Start of DATA ENTRIES

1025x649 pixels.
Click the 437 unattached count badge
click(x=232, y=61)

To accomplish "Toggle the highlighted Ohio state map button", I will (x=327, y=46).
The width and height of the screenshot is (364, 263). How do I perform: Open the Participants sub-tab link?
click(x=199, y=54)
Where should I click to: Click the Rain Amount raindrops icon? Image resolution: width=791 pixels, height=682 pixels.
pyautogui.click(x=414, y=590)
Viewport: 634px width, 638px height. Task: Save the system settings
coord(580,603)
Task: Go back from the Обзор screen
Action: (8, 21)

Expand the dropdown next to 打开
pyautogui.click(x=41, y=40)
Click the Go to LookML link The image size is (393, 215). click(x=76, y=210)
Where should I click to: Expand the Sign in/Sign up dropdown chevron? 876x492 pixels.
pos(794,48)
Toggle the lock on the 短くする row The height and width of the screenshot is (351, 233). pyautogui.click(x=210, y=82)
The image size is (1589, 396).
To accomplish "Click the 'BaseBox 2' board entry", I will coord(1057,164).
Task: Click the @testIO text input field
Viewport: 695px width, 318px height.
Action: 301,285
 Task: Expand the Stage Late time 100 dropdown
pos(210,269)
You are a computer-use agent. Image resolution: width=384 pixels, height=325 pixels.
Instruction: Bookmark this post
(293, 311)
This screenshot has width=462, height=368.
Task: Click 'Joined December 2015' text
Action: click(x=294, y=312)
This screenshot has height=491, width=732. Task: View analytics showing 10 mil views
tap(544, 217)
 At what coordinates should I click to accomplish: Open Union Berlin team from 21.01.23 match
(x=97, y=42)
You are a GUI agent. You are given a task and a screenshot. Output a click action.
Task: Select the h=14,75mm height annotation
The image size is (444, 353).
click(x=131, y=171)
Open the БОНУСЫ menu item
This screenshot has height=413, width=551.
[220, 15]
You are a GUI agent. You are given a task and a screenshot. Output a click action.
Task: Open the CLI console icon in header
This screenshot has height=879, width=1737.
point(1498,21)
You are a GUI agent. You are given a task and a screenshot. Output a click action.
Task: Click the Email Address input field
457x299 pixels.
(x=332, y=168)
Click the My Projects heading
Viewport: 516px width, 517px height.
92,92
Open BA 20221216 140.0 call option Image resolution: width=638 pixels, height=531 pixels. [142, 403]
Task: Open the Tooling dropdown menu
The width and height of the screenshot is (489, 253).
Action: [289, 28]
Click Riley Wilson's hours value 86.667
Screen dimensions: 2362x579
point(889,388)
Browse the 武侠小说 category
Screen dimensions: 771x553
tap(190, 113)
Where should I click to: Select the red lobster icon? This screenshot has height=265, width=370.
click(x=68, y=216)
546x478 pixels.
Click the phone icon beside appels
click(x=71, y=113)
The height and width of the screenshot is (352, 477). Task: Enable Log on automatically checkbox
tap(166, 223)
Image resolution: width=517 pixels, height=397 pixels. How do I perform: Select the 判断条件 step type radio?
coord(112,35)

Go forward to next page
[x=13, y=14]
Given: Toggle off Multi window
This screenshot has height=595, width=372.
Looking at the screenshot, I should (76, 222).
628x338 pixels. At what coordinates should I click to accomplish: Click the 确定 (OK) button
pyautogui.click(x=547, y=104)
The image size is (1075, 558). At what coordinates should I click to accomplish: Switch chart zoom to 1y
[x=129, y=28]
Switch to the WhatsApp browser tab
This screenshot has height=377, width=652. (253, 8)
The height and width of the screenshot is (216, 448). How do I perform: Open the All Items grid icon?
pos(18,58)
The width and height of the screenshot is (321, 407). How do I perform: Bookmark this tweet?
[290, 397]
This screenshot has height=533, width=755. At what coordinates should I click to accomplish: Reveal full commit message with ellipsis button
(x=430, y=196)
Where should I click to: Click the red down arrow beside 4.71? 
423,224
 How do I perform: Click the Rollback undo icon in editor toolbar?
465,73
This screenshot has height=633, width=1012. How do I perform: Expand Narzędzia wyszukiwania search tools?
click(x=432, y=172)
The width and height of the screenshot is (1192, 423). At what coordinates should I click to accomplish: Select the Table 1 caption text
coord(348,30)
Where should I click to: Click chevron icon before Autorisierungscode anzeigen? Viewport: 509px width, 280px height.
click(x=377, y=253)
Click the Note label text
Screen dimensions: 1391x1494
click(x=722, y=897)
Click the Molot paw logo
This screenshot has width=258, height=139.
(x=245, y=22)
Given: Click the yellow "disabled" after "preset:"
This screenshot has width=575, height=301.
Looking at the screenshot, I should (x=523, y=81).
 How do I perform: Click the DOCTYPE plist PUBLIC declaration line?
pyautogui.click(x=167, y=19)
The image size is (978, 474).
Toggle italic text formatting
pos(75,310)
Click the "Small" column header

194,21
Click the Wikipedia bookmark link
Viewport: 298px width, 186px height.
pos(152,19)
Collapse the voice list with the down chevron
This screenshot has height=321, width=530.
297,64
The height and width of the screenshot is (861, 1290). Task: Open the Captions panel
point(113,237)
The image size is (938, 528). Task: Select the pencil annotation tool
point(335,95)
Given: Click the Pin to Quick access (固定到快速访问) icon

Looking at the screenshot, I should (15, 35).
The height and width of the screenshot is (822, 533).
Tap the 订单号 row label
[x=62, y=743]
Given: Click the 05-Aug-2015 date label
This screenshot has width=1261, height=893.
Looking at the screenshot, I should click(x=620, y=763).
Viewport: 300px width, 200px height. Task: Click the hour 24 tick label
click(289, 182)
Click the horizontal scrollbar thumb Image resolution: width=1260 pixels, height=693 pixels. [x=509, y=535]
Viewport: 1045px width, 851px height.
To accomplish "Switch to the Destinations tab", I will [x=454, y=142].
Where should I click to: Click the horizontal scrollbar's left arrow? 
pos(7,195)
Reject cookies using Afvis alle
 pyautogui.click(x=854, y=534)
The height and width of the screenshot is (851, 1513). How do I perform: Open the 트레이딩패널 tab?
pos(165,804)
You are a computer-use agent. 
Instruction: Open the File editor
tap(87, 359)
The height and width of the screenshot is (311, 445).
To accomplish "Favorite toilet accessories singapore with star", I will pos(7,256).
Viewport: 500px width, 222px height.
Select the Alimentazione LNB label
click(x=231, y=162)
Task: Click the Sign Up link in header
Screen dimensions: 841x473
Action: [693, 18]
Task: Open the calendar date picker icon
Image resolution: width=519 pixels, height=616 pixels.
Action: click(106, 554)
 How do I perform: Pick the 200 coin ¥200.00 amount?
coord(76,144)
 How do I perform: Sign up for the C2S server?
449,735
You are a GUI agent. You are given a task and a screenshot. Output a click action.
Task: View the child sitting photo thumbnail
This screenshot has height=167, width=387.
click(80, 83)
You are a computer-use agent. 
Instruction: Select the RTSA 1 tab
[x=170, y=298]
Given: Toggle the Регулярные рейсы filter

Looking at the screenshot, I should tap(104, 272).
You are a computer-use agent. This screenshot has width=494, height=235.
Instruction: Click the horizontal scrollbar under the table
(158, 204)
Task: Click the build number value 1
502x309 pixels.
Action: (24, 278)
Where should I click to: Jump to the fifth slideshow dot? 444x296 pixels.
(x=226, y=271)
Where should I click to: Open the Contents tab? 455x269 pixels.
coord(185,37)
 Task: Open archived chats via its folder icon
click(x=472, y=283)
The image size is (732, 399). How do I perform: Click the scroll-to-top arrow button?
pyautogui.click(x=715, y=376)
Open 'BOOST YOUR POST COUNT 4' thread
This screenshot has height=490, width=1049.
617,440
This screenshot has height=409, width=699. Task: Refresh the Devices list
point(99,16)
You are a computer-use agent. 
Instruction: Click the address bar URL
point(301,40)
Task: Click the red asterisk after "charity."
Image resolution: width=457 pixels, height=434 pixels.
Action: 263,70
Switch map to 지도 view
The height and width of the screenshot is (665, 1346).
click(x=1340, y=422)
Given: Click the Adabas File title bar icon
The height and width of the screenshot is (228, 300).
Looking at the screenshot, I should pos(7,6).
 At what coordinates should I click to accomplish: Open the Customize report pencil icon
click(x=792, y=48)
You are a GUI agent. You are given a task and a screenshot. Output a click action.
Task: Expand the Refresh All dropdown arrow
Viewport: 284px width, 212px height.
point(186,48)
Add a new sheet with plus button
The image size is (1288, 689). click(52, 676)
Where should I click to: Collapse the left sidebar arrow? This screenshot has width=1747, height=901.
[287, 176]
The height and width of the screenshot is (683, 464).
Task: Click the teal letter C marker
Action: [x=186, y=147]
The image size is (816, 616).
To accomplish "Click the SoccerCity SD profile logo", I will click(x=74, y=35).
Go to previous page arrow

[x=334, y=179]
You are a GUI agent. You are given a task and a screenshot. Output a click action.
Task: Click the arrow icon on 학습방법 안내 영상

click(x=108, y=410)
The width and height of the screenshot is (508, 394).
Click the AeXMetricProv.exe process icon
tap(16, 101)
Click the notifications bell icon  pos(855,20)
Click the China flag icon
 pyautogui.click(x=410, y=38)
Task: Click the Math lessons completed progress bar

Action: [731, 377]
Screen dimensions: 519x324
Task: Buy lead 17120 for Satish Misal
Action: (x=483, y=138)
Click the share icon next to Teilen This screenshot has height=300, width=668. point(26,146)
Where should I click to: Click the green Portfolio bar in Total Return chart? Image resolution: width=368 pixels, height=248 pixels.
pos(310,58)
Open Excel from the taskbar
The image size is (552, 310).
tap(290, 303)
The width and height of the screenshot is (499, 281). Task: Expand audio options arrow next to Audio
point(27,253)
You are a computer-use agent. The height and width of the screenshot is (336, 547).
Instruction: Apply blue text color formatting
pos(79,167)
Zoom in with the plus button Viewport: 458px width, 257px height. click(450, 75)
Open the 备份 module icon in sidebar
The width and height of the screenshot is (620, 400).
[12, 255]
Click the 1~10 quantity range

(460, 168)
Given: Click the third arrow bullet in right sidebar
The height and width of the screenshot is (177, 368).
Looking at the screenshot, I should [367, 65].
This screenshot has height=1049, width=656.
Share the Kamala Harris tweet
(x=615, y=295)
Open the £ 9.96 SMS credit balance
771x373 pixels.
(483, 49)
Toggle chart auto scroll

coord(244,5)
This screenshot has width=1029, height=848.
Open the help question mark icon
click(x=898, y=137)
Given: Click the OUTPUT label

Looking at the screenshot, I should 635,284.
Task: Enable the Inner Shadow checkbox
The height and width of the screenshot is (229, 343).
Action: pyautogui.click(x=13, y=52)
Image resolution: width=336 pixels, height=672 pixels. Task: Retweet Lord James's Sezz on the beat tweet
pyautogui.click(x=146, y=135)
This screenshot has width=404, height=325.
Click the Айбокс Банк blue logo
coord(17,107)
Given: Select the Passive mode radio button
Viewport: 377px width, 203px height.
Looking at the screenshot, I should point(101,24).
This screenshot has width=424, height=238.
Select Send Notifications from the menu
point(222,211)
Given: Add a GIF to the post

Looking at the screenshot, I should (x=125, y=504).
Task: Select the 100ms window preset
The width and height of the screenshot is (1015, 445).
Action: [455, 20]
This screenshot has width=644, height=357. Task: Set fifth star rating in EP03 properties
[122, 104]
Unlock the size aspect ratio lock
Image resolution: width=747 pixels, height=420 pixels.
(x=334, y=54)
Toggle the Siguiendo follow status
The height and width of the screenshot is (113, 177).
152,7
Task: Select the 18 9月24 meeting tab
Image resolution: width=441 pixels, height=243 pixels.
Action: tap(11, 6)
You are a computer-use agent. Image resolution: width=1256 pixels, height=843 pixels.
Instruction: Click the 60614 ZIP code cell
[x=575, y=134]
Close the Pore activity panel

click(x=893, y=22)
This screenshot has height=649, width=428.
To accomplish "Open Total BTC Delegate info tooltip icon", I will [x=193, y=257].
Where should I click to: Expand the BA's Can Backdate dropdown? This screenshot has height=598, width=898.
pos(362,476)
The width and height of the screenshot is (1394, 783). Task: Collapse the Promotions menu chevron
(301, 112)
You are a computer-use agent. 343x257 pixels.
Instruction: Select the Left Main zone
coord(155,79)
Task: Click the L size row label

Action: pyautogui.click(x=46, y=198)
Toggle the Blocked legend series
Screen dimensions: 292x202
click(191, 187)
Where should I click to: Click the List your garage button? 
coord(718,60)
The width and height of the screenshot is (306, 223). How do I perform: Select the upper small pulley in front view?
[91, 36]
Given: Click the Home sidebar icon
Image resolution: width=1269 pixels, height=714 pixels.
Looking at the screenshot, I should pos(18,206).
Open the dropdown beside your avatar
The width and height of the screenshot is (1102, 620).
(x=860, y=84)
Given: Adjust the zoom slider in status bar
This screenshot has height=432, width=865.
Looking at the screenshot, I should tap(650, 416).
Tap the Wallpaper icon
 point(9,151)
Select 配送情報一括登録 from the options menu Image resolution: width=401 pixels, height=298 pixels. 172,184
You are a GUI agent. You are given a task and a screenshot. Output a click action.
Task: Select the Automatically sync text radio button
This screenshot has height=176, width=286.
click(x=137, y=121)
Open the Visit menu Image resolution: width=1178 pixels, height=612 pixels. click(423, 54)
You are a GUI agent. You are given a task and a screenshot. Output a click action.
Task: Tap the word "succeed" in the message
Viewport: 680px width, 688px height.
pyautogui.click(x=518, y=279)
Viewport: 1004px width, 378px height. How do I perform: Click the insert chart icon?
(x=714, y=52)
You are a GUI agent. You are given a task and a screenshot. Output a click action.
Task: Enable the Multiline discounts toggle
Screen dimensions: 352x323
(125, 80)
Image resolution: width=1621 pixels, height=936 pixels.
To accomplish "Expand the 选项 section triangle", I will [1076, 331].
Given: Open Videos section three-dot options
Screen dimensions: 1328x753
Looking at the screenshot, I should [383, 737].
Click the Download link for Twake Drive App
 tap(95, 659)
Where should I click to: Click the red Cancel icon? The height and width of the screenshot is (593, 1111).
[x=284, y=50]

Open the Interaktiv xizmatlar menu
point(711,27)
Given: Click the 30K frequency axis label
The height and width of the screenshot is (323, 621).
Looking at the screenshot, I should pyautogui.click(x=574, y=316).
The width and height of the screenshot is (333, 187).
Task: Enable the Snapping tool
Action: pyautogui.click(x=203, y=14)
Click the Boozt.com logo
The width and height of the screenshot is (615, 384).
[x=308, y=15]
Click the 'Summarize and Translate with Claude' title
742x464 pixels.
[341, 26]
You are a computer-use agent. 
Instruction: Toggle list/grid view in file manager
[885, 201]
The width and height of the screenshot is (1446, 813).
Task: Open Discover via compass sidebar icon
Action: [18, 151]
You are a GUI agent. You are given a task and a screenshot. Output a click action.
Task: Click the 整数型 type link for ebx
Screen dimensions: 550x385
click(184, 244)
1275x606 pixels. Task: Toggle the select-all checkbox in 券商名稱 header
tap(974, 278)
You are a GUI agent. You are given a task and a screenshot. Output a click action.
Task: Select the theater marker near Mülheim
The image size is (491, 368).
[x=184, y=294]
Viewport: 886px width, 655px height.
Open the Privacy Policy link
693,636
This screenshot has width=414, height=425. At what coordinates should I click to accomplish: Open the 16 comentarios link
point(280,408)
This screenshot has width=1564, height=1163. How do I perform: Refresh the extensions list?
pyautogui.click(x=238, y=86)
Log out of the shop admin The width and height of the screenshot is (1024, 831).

End of DATA ENTRIES

● **WHAT IS BEING ASKED**: Pull out each line of the listing above that contains the string "from", copying it in full. Case matters.

● **FINISHED EXERCISE**:
Task: Go back from the Обзор screen
 At what coordinates should I click to accomplish: Open Union Berlin team from 21.01.23 match
Open Excel from the taskbar
Select Send Notifications from the menu
Select 配送情報一括登録 from the options menu Image resolution: width=401 pixels, height=298 pixels. 172,184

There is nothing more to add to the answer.